# SELECTED TEXT

____________

# Lab animals end up in pet food?



## Nikki's Mom (Feb 13, 2008)

I did not check further to prove that this article is fact, I pass it on here for you to read. If it is true, it's utterly horrible.




http://www.truthaboutpetfood.com/articles/...Food/Page1.html


----------



## 08chrissy08 (Sep 19, 2008)

:new_shocked: I really hope that isn't true. If it is, that's really disturbing.


----------



## CeeCee's Mom (Sep 14, 2006)

That article makes me sick to my stomach..........that is horrible, if they do that!!!!


----------



## Cosy (Feb 9, 2006)

I don't know. This has murmurings of PETA. I've never heard of this site before.
I thought rendered meant destroyed, not given away.


----------



## cloey70 (Jan 6, 2008)

I believe it, nothing surprises me anymore in this crazy world we live in.


----------



## Bonnie's Mommie (Mar 2, 2006)

QUOTE (CuteCosyNToy @ Nov 5 2008, 11:22 PM) index.php?act=findpost&pid=664913


> I don't know. This has murmurings of PETA. I've never heard of this site before.
> I thought rendered meant destroyed, not given away.[/B]



I thought of PETA right away, too, Brit. I don't really know what to make of the article.


----------



## 3Maltmom (May 23, 2005)

QUOTE (CuteCosyNToy @ Nov 5 2008, 11:22 PM) index.php?act=findpost&pid=664913


> I don't know. This has murmurings of PETA.[/B]



I agree. First thing I thought of was PETA, as well.

Not to mention, they seem to be talking about ALL dog food.

Well, that in itself, is ridiculous. 

So, nope, I'm not concerned. I do my homework, and make my choices.

Is there anywhere, on this site, which names the "companies" who use this practice?
That's what I would like to know. Which companies are doing this? Perhaps I missed it.

____________

# DATASET
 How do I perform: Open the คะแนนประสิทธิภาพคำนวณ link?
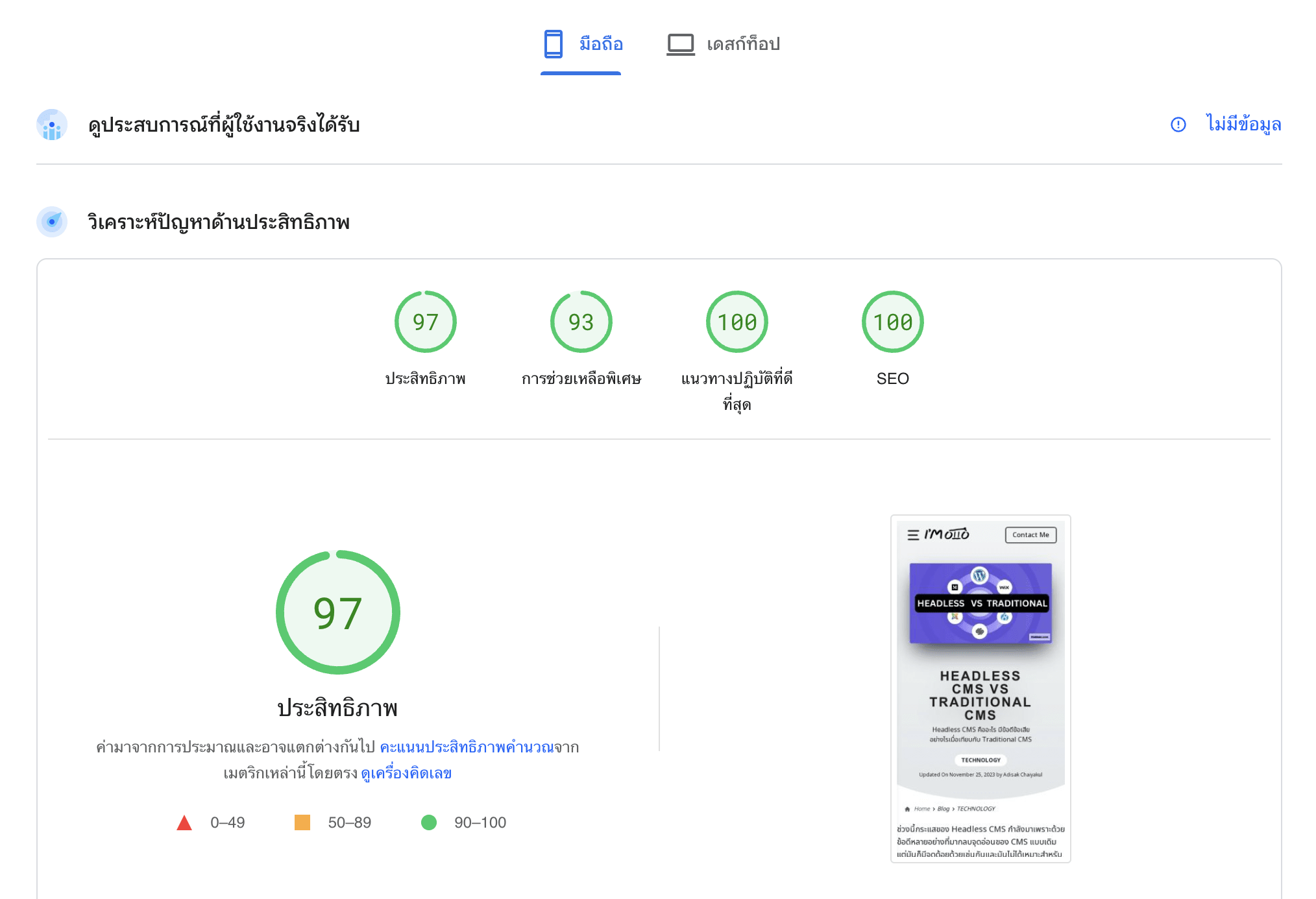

____________

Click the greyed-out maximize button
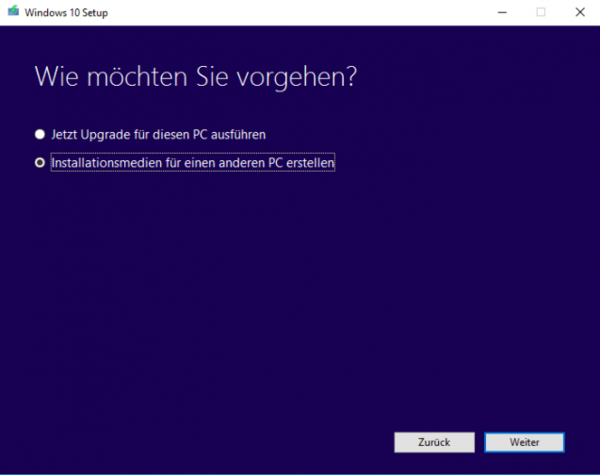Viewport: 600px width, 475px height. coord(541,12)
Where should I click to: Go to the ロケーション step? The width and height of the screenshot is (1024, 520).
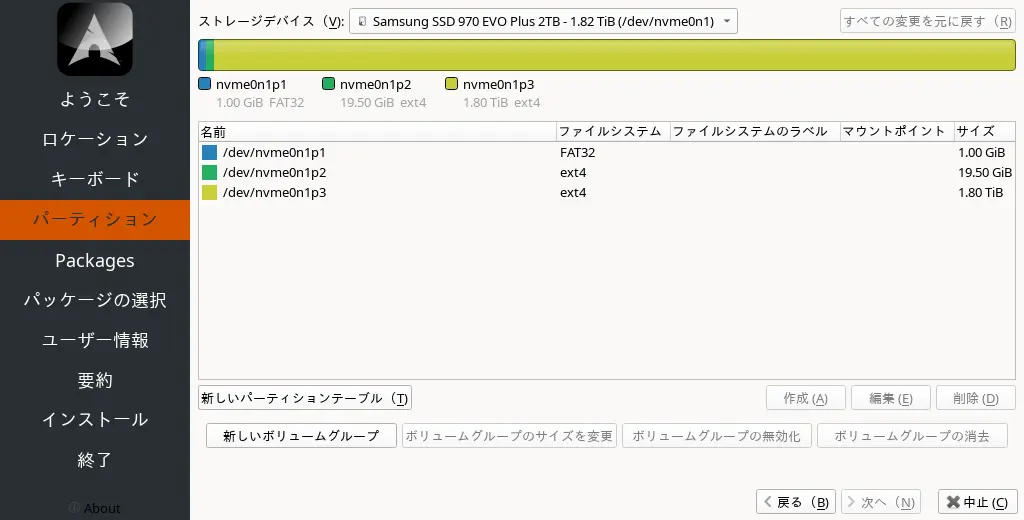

____________

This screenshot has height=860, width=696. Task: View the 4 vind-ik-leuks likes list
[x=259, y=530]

____________

# REQUIRED WORK
1: From the forum thread about lab animals in pet food, extract the stretch from "I agree. First" through "I missed it.", copying it word for word.
2: List the names shown in the post headings of the forum thread about lab animals in pet food, in the order they appear.

# SOLVED TASKS
1:
I agree. First thing I thought of was PETA, as well.

Not to mention, they seem to be talking about ALL dog food.

Well, that in itself, is ridiculous. 

So, nope, I'm not concerned. I do my homework, and make my choices.

Is there anywhere, on this site, which names the "companies" who use this practice?
That's what I would like to know. Which companies are doing this? Perhaps I missed it.

2:
Nikki's Mom
08chrissy08
CeeCee's Mom
Cosy
cloey70
Bonnie's Mommie
3Maltmom